Chronik: G-8-Proteste und Repression

* Samstag, 2. Juni: An der Großdemonstration in Rostock nehmen rund 80000 Menschen aus einem breiten globalisierungskritischen Spektrum teil. Am Rostocker Stadthafen, dem Ort der Abschlußkundgebung, kommt es zu gewaltsamen Auseinandersetzungen. Steine fliegen, Polizisten stürmen auf den Kundgebungsplatz und halten mit einem Wasserwerfer in die Menge. Spiegel Online: »Autonome verwüsten Rostock«. Die Presseagentur dpa behauptet, der Kundgebungsredner Walden Bello habe zum »Krieg« aufgerufen, und dichtet ihm den frei erfundenen Satz an: »Mit friedlichen Mitteln erreichen wir nichts.« Andere Medien übernehmen das falsche Zitat.
  • Sonntag, 3. Juni: Die Polizeisondereinheit »Kavala« behauptet, Mitglieder der »Clowns Army« hätten mit ihren Wasserpistolen Säure auf Polizisten gespritzt (es handelte sich um Pustefix), und 430 Polizeibeamte seien verletzt, einige schwer.
  • Montag, 4. Juni: Aufmacher der Bild-Zeitung: »Wollt ihr Tote, ihr Chaoten?« Aufmacher der taz: »Nie wieder Rostock!« Am Nachmittag wird bekannt, daß die angegebenen Verletztenzahlen »völlig aus der Luft gegriffen« (so Focus online) waren; ein einziger Polizist wird stationär behandelt, ohne aber ernstlich in Gefahr zu sein.
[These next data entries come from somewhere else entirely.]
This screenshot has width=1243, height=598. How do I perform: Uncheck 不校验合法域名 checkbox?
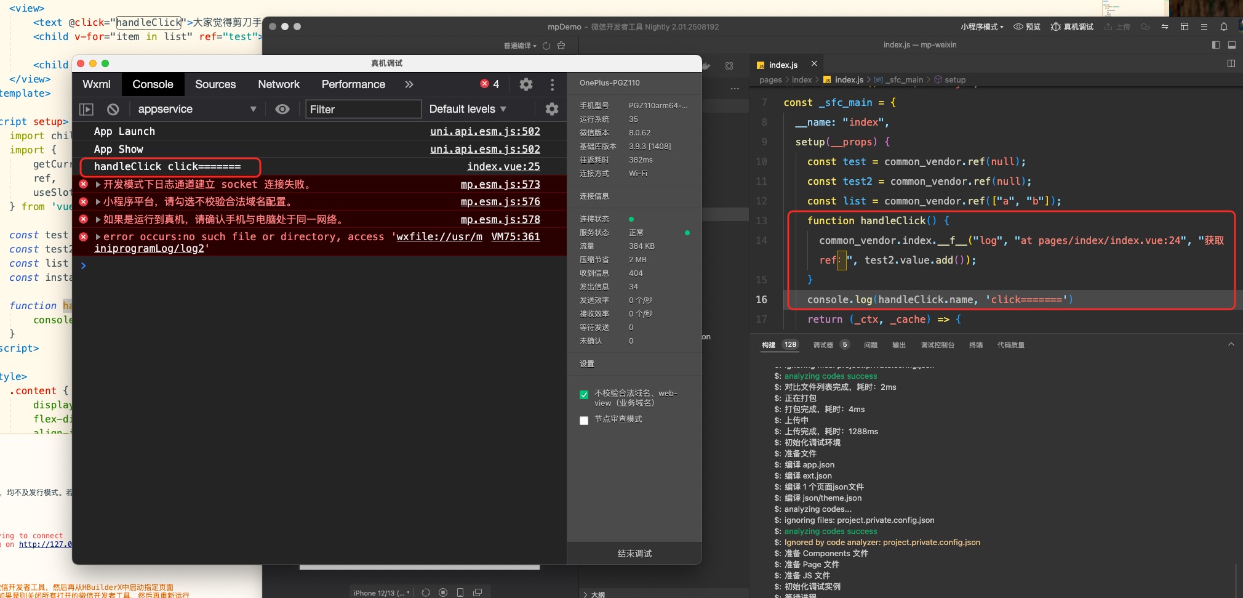point(584,395)
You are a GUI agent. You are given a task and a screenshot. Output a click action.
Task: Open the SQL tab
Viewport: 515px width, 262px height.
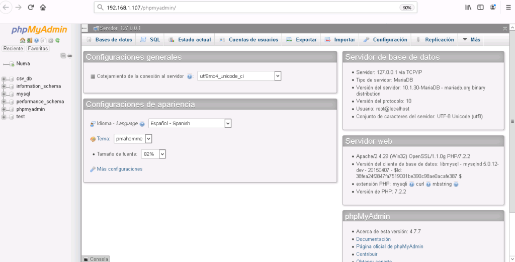(x=150, y=40)
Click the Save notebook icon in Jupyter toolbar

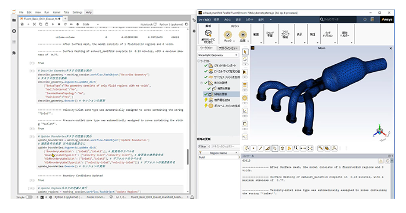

Die Demonstration anläßlich des Aktionstags Migration wird von der Polizei effektiv unterbunden.
  • Dienstag, 5. Juni: dpa widerruft das falsche Bello-Zitat. Ein 31jähriger Demonstrant wird per Schnellverfahren zu zehn Monaten Haft ohne Bewährung verurteilt. Ihm wird vage vorgeworfen, mit Flaschen auf Polizisten geworfen zu haben; seine Anwältin erfährt nicht einmal, wann und wo das geschehen sein soll.
  • Mittwoch, 6. Juni: Das Bundesverfassungsgericht bestätigt das Verbot des geplanten Sternmarschs auf Heiligendamm: Die Demonstrationen vom 2. und 4. Juni hätten eine hohe Gewaltbereitschaft der Demonstranten gezeigt. Weitere Verurteilungen zu Haftstrafen in Schnellverfahren. Beginn der Blockaden rund um Heiligendamm.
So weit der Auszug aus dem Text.